### PROBLEM DESCRIPTION
Only the lines from the one with "The image size" to the end of the listing below should be set down, exactly as written and without any pictures.

### DATA SHOWN
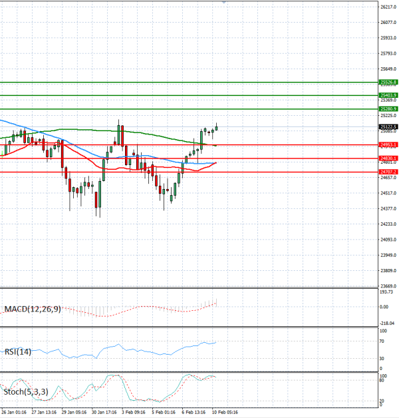Click the black 25122.5 current price tag

pyautogui.click(x=388, y=126)
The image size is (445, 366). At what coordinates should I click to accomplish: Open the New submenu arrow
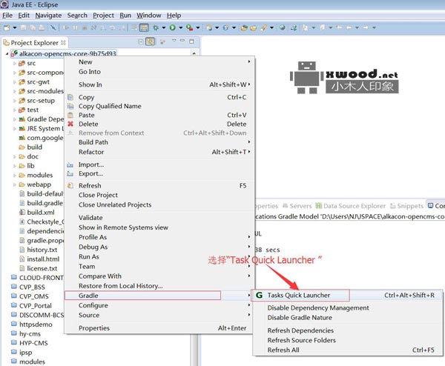pos(248,62)
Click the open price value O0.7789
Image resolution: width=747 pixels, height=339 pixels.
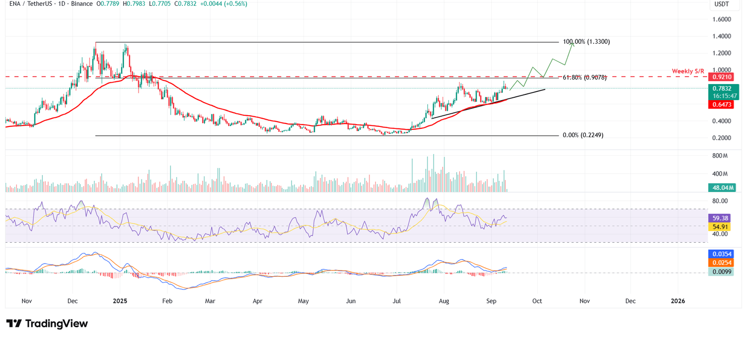coord(107,4)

### PROBLEM SOLUTION
The image size is (445, 366). At what coordinates should I click to accomplish: Open the New submenu arrow
pos(248,62)
Click the open price value O0.7789
Image resolution: width=747 pixels, height=339 pixels.
coord(107,4)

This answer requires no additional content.